Florida’s Legal Landscape

A recent article in the Tampa Bay Times examines the current state of Florida’s legal landscape as well as the projected future.  Below is an excerpt from the article; to view the entire text, please click the following link: http://www.tampabay.com/news/business/floridas-swollen-ranks-of-lawyers-scrap-for-piece-of-a-shrinking-legal-pie/2190047

Ask Jason Fraser how many jobs he applied for after graduating from law school last year and this is what he says:

“Maybe 10 or 20 when it was someplace I wanted to work. Maybe 50 when I started getting desperate.”

After searching from Ocala to Miami, Fraser finally landed a public defender’s post in Pasco County in June. But his months of job-hunting raises another question, one that nags at many in the legal profession:

Does Florida have too many lawyers?

Since 2000, the number of licensed attorneys has swollen from 60,900 to 96,511. In the same period, five new law schools have opened, cranking out even more lawyers to join those bemoaning the diminished rewards of their chosen career.

“Now it seems you work harder to make half of what you did in 1998,” said Angela Wright, a Tampa criminal defense lawyer. “The economy is a reason but also the fact there are a whole lot more attorneys.”

Almost half of the lawyers who responded to a Florida Bar survey last year cited “too many attorneys” as the most serious problem facing the legal profession today. That exceeded “difficult economic times” and “poor public perception,” which many blamed in part on relentless TV advertising, such as that by big personal injury firms.

The same survey found that 25 percent of lawyers in private practice had “adjusted” their fees. Half said they didn’t expect things to get better any time soon.

Of course, lower legal fees are good news for those needing legal services. And some big corporate law firms are hiring again.
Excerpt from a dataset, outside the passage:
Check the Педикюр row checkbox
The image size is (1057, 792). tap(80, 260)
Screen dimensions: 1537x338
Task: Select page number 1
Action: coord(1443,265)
The glut of lawyers may be easing, too.

Eight of Florida’s 12 law schools saw a drop in enrollment last year. And faced with law school bills that can top $120,000, many people might be rethinking a profession with a median starting salary in Florida of only about $45,000.

Says LeRoy Pernell, dean of Florida A&M University’s law school:

“The old ways of going to the top 10 cities and the top 10 law firms — they’re not going to do it.”